Boris Lehman, cinéaste de 77 ans dont l’œuvre personnelle est aujourd’hui tentaculaire, parle naturellement de son passage par le Club Antonin Artaud à l’imparfait ; il est plus gênant de ne lire aucun complément d’information — dût-il venir d’une autre plume — s’agissant de l’histoire (en cours) de ces pratiques collectives, à l’intersection de l’art et de préoccupations thérapeutiques et/ou spécifiques aux dits “milieux psychiatriques”. Il faut d’abord rappeler que le Club Antonin Artaud n’a pas disparu. Sous son nouveau statut de « centre de jour », il se trouve toujours rue du Grand Hospice à Bruxelles. Au regard de l’actualité qui touche, en France notamment, le secteur de la santé mentale — faute de moyens les établissements psychiatriques sont amenés à répondre à une logique de l’urgence, le reste (l’accueil, le partage…) étant censé être assumé par les Groupes d’Entraide Mutuelle (les GEM) effectivement inspirés des clubs thérapeutiques, mais ce dans des conditions matérielles et financières extrêmement précaires[22] [22] À ce sujet, je renvoie le·a lecteur·ice aux différents témoignages de soignant·es, soignées, salarié·es et adhérent·es de GEM que l’on trouve par exemple dans le numéro 10 des Nouveaux cahiers pour la folie (octobre 2019), p. 20-23, 32-33 et 45 — la question se pose de savoir où et comment les personnes psychiatrisées et les autres peuvent se rencontrer autour du cinéma aujourd’hui, comment mettre en place des groupes de travail sur le cinéma et faire des films. C’est pourquoi quelques indications plus techniques ou administratives, par exemple concernant le statut sous lequel Boris Lehman est intervenu au sein du Club Antonin Artaud, auraient pu se révéler utiles… et d’autant plus opportunes, que ce qui fait justement la base de la psychothérapie institutionnelle dont l’atelier qu’il animait peut légitimement revendiquer la parenté, c’est bien l’analyse critique des institutions, des systèmes de relations auxquels nous prenons part.
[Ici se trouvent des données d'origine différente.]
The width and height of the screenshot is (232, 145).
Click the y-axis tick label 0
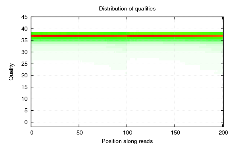pyautogui.click(x=26, y=122)
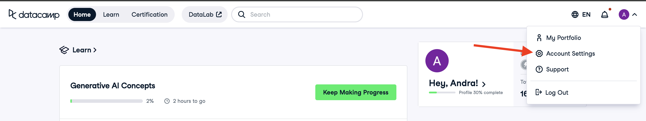Screen dimensions: 646x121
Task: Expand the Learn section chevron
Action: [x=95, y=50]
L’exhumation de tels films, fruits de la rencontre entre le cinéma, la psychiatrie et sa critique, présente un immense intérêt, non seulement pour les amateurs, amatrices et spécialistes de cinéma expérimental mais aussi pour le tissu de professionnel·les, bénévoles et personnes psychiatrisées rattaché au domaine de la santé mentale. Espérons que le geste éditorial de Re: Voir, Boris Lehman et Guy Jungblut autour des films du Club Antonin Artaud, alimente les dialogues entre ces différents points de vue.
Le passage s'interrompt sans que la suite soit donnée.